[Text and item location entries]
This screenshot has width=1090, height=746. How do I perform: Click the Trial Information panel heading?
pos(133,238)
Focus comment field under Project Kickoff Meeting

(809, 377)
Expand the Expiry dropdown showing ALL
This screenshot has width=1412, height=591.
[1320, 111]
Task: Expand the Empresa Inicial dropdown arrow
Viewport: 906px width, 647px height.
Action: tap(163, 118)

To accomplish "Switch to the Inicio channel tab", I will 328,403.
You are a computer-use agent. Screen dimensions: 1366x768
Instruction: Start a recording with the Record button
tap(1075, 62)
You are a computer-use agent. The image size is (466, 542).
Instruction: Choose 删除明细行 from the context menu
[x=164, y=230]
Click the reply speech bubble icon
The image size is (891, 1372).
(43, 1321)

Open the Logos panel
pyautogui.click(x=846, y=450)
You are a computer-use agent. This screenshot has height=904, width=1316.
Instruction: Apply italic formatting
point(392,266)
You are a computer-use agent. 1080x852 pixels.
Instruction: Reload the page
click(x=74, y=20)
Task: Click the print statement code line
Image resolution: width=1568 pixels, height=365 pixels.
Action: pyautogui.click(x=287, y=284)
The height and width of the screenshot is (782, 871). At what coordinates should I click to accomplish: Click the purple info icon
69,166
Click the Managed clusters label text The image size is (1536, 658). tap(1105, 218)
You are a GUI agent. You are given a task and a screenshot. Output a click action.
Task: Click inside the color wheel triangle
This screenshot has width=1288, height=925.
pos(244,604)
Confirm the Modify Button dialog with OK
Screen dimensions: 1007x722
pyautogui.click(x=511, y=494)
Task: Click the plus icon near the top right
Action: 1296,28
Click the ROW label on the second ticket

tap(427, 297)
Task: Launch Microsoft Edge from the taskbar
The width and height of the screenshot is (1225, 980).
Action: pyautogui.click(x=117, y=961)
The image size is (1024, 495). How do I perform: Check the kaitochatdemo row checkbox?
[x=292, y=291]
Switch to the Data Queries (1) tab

(To be done): Reproduce the whole listing above word for word, keeping every line unchanged.

(Full answer):
This screenshot has width=1090, height=746. How do I perform: Click the Trial Information panel heading?
pos(133,238)
Focus comment field under Project Kickoff Meeting

(809, 377)
Expand the Expiry dropdown showing ALL
This screenshot has width=1412, height=591.
[1320, 111]
Task: Expand the Empresa Inicial dropdown arrow
Viewport: 906px width, 647px height.
Action: tap(163, 118)

To accomplish "Switch to the Inicio channel tab", I will 328,403.
You are a computer-use agent. Screen dimensions: 1366x768
Instruction: Start a recording with the Record button
tap(1075, 62)
You are a computer-use agent. The image size is (466, 542).
Instruction: Choose 删除明细行 from the context menu
[x=164, y=230]
Click the reply speech bubble icon
The image size is (891, 1372).
(43, 1321)

Open the Logos panel
pyautogui.click(x=846, y=450)
You are a computer-use agent. This screenshot has height=904, width=1316.
Instruction: Apply italic formatting
point(392,266)
You are a computer-use agent. 1080x852 pixels.
Instruction: Reload the page
click(x=74, y=20)
Task: Click the print statement code line
Image resolution: width=1568 pixels, height=365 pixels.
Action: pyautogui.click(x=287, y=284)
The height and width of the screenshot is (782, 871). At what coordinates should I click to accomplish: Click the purple info icon
69,166
Click the Managed clusters label text The image size is (1536, 658). tap(1105, 218)
You are a GUI agent. You are given a task and a screenshot. Output a click action.
Task: Click inside the color wheel triangle
This screenshot has width=1288, height=925.
pos(244,604)
Confirm the Modify Button dialog with OK
Screen dimensions: 1007x722
pyautogui.click(x=511, y=494)
Task: Click the plus icon near the top right
Action: 1296,28
Click the ROW label on the second ticket

tap(427, 297)
Task: Launch Microsoft Edge from the taskbar
The width and height of the screenshot is (1225, 980).
Action: pyautogui.click(x=117, y=961)
The image size is (1024, 495). How do I perform: Check the kaitochatdemo row checkbox?
[x=292, y=291]
Switch to the Data Queries (1) tab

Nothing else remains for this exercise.